Work to be completed
Transcribe, without alteration, the line that includes "Click the Type column header" and each line after it until the records end, omitting all that precede it.
[Opening Extracted information section]
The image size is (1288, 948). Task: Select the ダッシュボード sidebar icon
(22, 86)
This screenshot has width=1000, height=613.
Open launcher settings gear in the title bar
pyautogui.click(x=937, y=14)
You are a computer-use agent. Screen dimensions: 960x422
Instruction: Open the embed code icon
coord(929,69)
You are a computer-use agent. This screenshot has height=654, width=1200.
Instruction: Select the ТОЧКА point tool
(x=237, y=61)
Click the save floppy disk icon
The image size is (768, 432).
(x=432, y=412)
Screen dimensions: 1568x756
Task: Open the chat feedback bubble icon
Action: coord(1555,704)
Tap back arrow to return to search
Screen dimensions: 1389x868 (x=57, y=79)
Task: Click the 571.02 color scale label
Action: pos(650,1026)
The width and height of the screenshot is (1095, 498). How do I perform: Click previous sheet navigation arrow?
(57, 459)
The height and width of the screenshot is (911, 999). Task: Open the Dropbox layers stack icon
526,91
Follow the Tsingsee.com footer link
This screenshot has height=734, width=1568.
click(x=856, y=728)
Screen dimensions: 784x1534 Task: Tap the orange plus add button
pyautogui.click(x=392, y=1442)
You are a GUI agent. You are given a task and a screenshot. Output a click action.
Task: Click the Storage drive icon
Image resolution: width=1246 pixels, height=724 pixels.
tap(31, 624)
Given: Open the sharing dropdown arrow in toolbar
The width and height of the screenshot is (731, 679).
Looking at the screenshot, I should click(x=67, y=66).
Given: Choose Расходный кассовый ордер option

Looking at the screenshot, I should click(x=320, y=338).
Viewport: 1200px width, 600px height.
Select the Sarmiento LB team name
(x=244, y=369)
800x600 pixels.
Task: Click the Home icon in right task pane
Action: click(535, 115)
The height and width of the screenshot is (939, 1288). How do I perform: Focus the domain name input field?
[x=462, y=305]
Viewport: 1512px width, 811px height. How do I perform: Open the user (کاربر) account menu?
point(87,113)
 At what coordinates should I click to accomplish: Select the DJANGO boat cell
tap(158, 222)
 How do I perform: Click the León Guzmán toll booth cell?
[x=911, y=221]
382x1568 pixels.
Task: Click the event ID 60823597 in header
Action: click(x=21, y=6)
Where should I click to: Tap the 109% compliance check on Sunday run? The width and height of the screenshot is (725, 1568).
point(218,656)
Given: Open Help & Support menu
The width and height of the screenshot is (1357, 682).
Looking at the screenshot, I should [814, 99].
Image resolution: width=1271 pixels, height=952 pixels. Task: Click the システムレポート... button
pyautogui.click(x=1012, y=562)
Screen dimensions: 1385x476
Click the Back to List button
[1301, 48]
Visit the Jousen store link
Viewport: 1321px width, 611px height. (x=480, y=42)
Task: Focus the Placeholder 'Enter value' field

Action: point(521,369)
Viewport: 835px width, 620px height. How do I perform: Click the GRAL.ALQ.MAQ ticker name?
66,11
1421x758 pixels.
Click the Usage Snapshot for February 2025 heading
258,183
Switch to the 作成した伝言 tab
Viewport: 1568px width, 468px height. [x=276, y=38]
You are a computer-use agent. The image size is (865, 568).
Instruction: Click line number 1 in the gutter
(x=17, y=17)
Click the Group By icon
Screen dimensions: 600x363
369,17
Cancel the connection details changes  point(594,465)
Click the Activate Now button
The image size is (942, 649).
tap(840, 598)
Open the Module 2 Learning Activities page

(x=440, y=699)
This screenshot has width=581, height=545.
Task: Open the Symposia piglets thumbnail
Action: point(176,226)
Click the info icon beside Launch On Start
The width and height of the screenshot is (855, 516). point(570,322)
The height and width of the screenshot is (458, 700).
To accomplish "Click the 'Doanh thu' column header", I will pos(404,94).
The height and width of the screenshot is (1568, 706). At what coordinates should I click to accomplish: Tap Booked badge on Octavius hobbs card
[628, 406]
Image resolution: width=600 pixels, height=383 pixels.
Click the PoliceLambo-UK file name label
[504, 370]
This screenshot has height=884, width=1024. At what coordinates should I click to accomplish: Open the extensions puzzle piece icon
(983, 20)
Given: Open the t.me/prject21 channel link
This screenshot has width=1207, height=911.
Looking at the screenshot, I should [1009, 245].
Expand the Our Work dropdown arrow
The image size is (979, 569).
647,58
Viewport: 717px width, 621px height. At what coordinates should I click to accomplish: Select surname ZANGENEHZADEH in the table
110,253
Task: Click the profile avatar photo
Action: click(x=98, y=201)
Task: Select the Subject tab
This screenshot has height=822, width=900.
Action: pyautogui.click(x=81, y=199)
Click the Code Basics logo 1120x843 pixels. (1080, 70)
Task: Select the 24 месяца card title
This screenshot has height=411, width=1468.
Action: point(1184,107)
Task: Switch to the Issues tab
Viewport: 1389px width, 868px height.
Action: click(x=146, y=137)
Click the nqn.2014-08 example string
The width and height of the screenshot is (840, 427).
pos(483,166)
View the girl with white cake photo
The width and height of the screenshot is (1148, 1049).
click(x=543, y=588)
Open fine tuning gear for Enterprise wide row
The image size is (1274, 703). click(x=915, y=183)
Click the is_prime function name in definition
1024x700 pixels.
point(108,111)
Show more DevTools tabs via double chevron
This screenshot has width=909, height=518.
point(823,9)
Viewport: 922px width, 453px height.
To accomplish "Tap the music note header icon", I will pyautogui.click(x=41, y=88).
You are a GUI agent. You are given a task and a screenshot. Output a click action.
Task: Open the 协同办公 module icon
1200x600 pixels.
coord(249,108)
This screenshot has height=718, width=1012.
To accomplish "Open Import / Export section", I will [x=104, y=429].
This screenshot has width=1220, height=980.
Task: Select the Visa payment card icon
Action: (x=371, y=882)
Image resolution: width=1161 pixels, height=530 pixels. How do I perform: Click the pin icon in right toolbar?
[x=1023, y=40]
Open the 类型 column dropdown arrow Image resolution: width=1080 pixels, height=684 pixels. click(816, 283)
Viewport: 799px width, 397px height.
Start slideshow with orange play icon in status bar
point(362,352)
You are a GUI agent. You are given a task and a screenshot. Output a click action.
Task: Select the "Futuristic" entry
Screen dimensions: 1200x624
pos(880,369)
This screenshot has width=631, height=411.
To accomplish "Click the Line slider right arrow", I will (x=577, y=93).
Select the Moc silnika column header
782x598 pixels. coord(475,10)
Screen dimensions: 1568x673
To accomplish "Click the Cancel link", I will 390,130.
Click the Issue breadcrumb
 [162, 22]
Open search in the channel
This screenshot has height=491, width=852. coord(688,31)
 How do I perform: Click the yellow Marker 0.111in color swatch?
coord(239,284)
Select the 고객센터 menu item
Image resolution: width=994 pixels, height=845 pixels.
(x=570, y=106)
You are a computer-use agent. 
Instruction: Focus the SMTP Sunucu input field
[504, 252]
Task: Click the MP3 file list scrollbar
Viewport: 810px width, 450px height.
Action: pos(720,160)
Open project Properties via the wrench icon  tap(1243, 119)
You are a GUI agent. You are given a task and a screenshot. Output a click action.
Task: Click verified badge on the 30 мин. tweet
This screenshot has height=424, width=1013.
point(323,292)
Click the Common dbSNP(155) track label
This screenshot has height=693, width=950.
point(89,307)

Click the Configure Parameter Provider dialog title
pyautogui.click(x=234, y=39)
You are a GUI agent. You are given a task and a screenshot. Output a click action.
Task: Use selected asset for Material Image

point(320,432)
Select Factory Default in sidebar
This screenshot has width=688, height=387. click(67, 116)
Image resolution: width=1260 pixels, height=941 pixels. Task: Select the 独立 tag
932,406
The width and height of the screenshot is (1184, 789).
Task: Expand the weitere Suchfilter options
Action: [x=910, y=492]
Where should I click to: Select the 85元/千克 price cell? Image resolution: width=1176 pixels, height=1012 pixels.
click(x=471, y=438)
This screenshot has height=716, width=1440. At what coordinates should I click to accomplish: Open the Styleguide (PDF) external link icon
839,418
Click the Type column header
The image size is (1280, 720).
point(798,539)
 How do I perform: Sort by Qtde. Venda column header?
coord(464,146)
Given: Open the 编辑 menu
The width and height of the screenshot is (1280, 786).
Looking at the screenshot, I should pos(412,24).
[Closing Extracted information section]
Exercise solution
Click the Type column header
The image size is (1280, 720).
point(798,539)
 How do I perform: Sort by Qtde. Venda column header?
coord(464,146)
Given: Open the 编辑 menu
The width and height of the screenshot is (1280, 786).
Looking at the screenshot, I should pos(412,24).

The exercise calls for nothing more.